4. Focus on Variety and Revenue
A key goal of Qubit Aura is to increase the number of products that customers view, getting them deeper into your product catalog (to understand why this is important, check out our mobile discovery report, which summarizes findings of an analysis of 1.2Bn user journeys).
In theory, this goal could be met by either showing lots of very similar products side by side, or by showing a whole load of very diverse products. In reality, there’s an optimal point between these two extremes. This goal is to provide a great user experience, to enable customers to compare multiple products in the feed so that they are informed of the possibilities of the catalog, but are able to easily find the item most suitable.
Key to the user experience is not just surfacing the most popular products, or the ones the customer is most likely to interact with. To provide broader context and a richer experience, customers should be kept informed of items that are increasing in popularity, and the bestsellers. The balancing act is in ensuring that the consumer is provided with an engaging experience that can increase the diversity of products a customer sees—giving them a broader exposure than they might experience through search or a PLP (product listing page).
5. Coming soon: Ability to merchandise and apply business rules
Machine learning systems are as good as their data, but there’s always an essential place for human instinct, expertise and inspiration.
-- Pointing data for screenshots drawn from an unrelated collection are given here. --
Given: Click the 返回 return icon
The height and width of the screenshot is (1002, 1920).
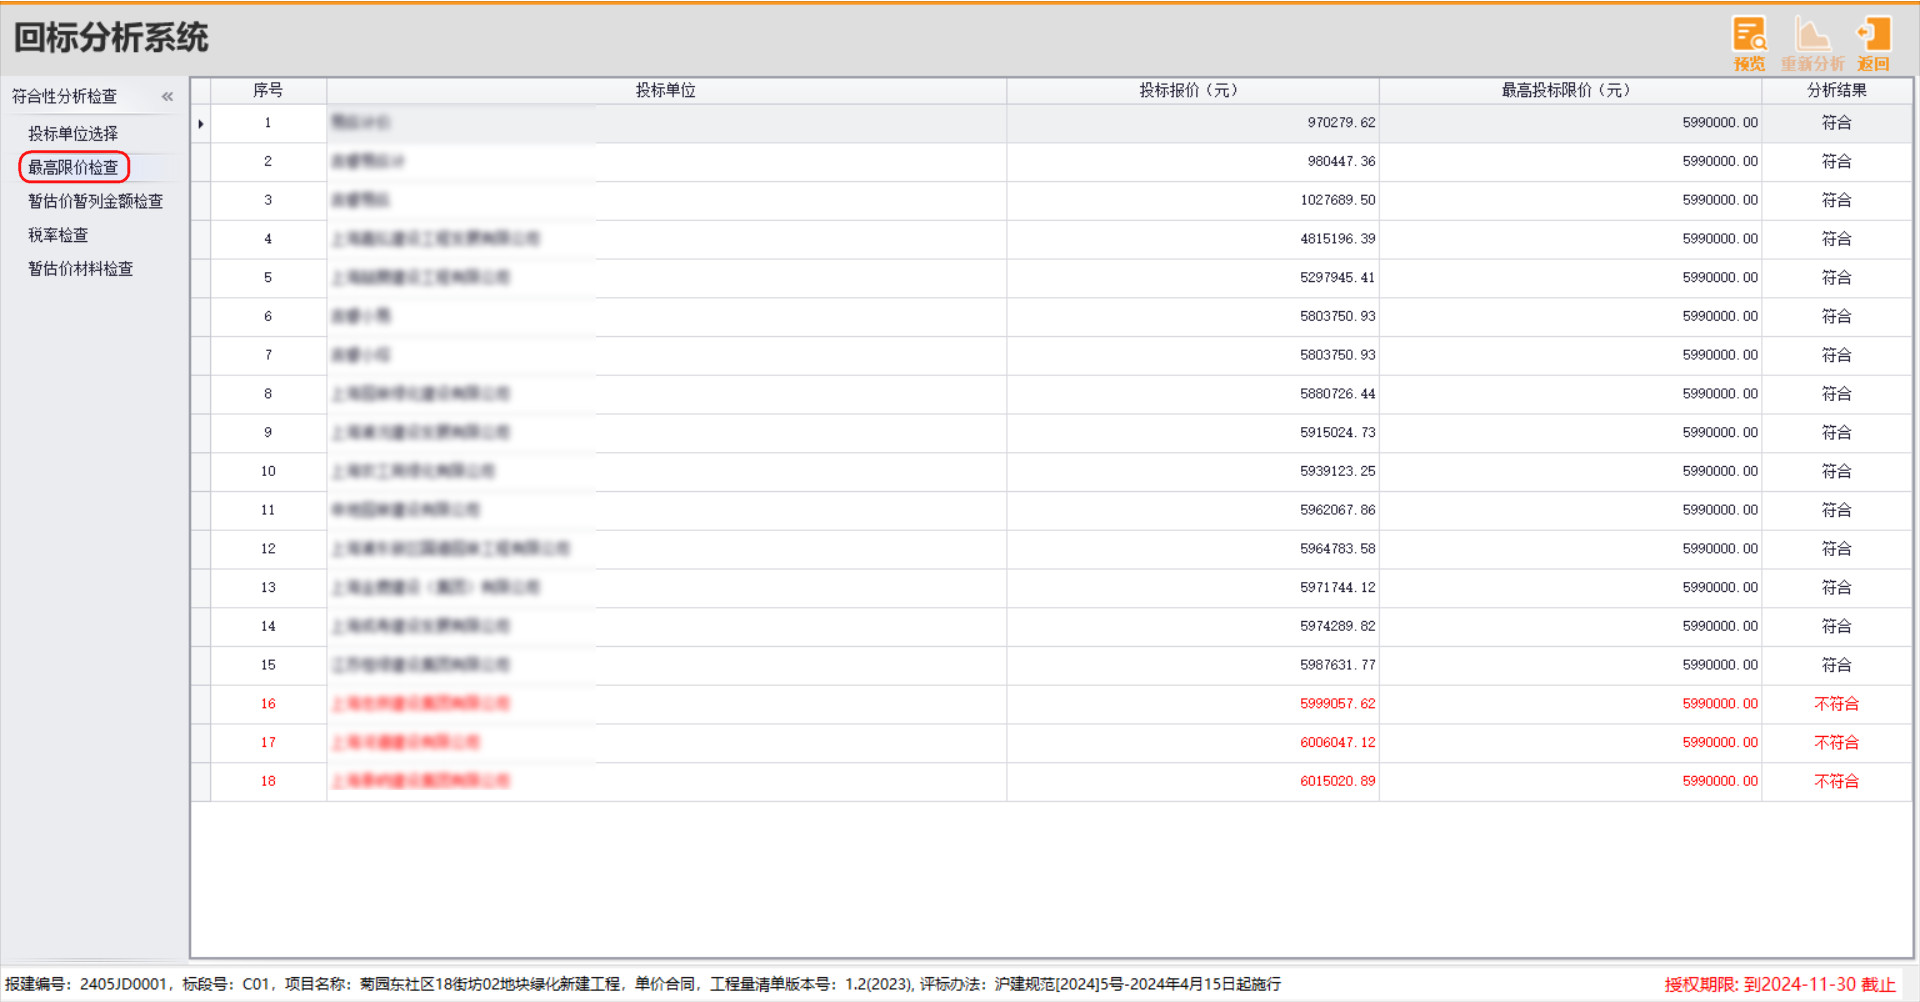Looking at the screenshot, I should click(1873, 43).
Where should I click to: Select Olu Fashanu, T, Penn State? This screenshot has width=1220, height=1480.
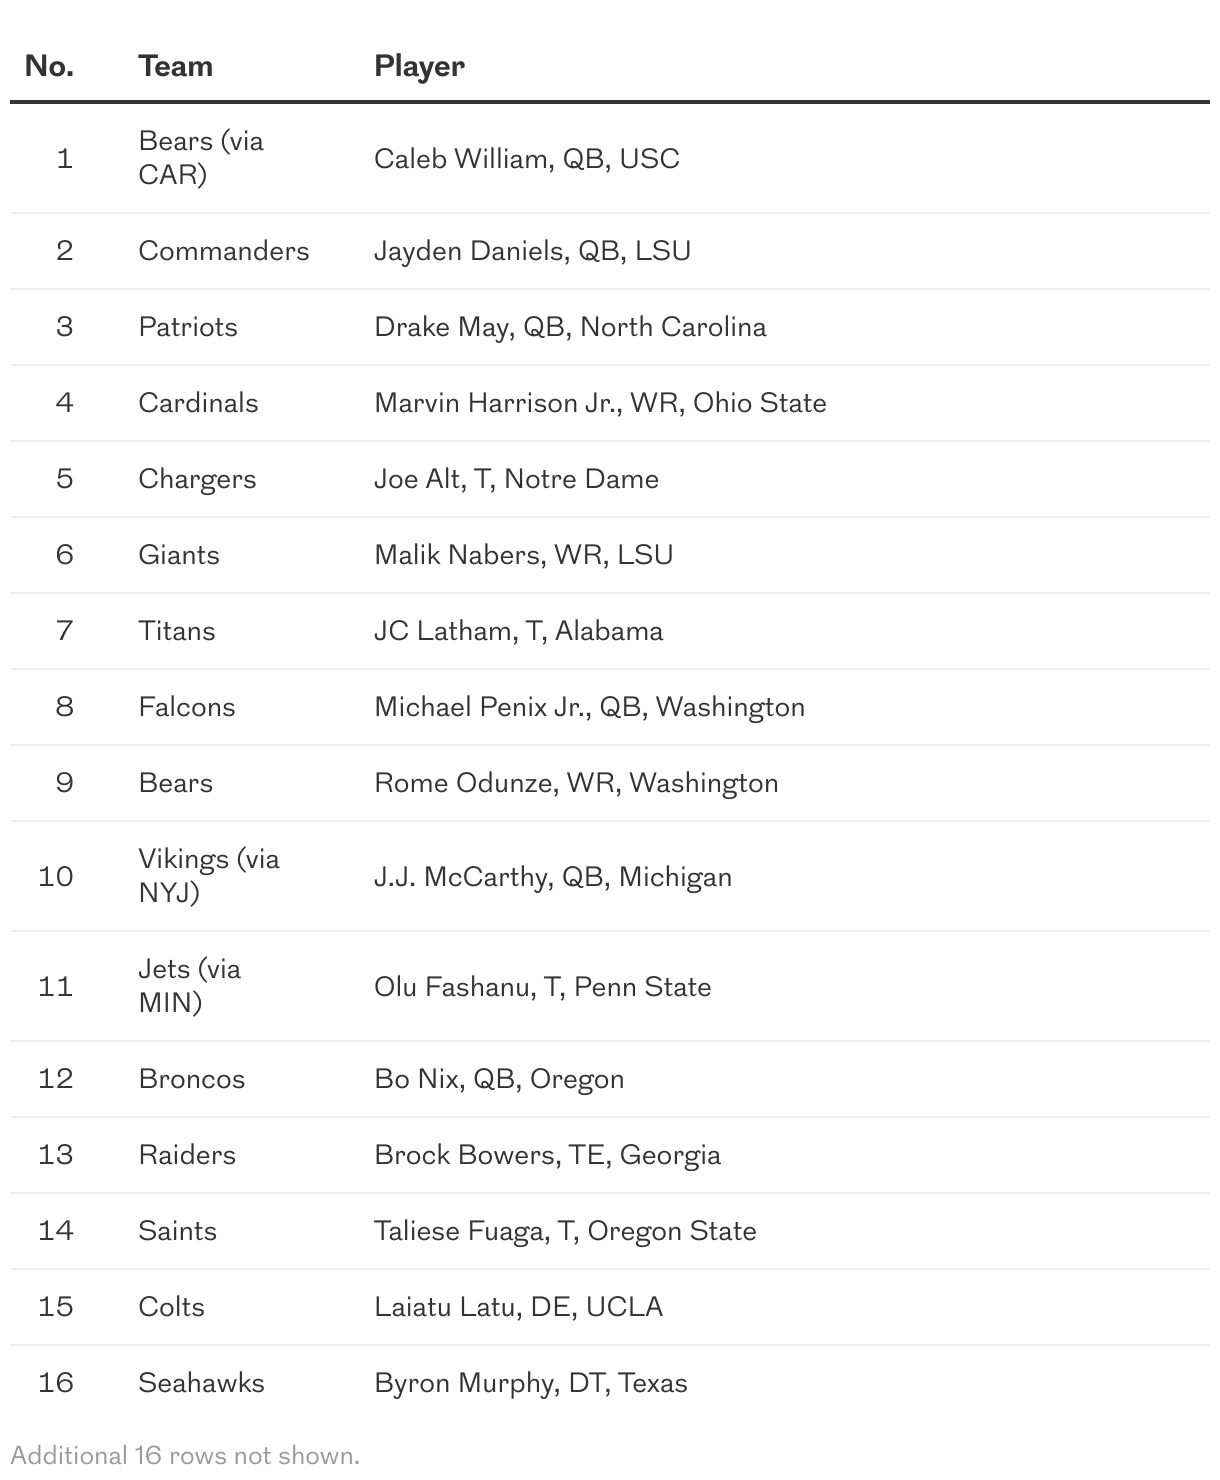pos(542,987)
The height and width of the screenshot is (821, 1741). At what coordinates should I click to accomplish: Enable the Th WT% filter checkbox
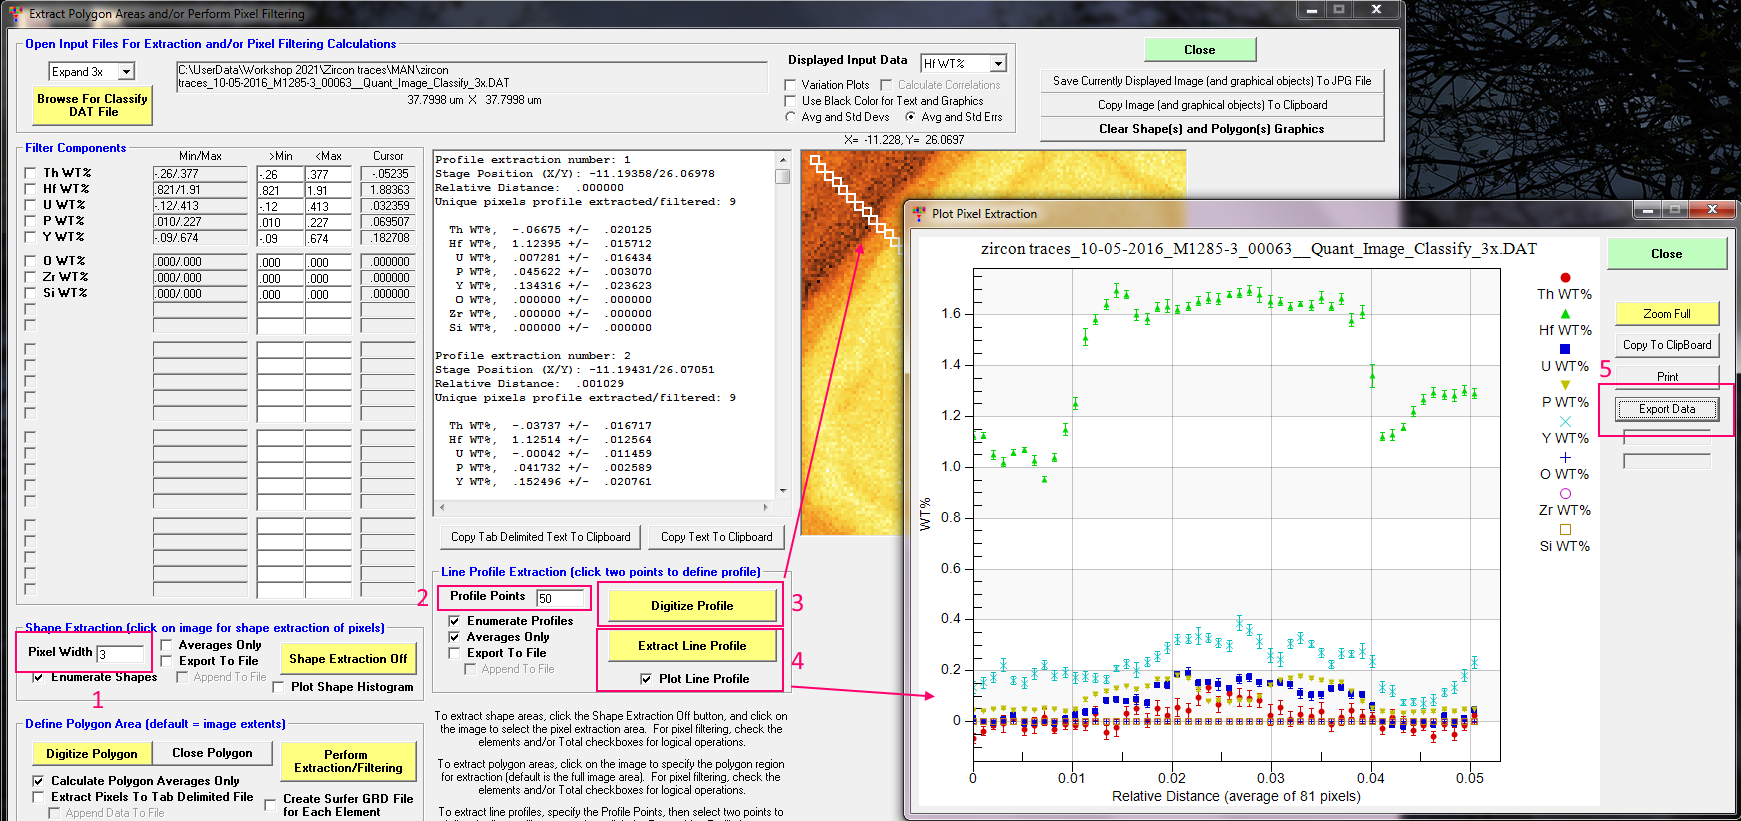click(30, 173)
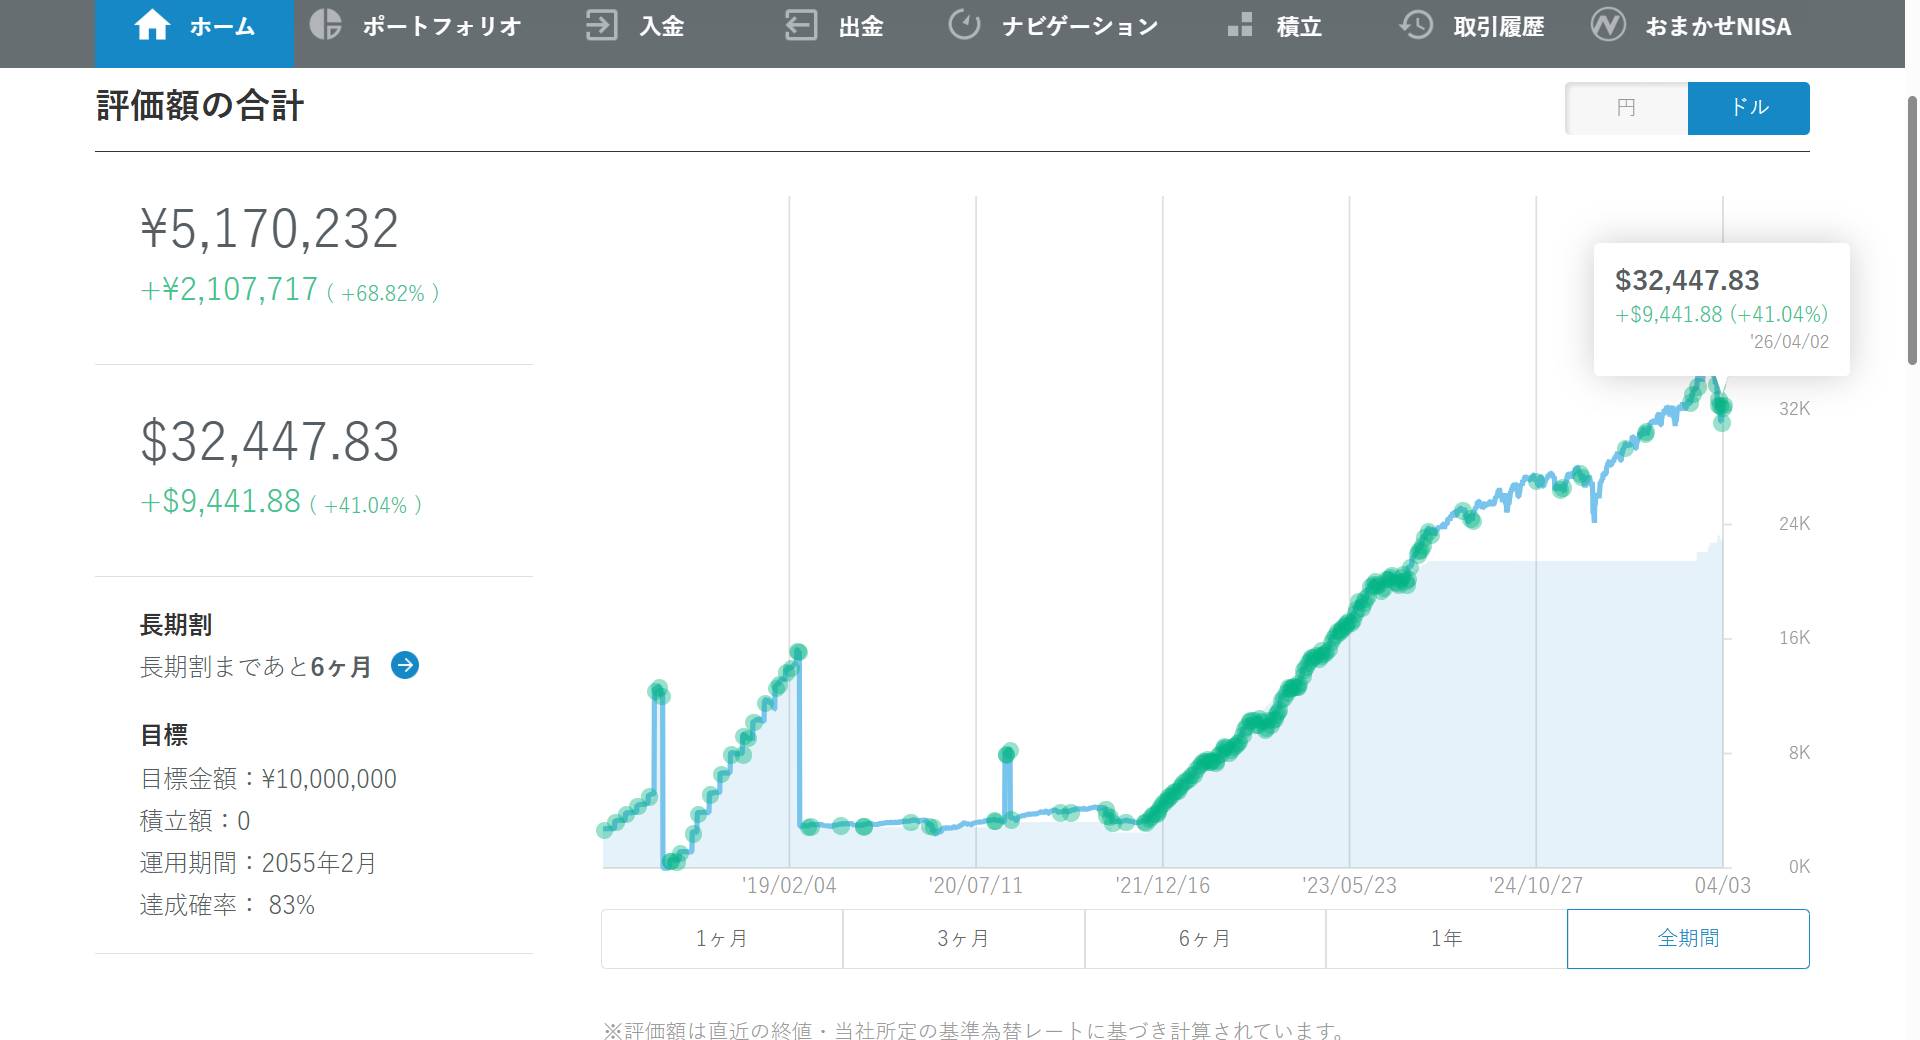Click the 評価額の合計 heading

[x=198, y=106]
The Aura team are currently making large investments in giving brands controls that enable them to set out their editorial judgment or to guide the customer to specific areas of the catalog which they believe are about to be on the up.
Coming soon to Aura are features enabling brands to merchandise the items that they would like their customers to see based on brand essentials, exclusives, new designer launches and more. Balancing ML with human creativity will ultimately result in greater product discovery and a better experience for the customer all round!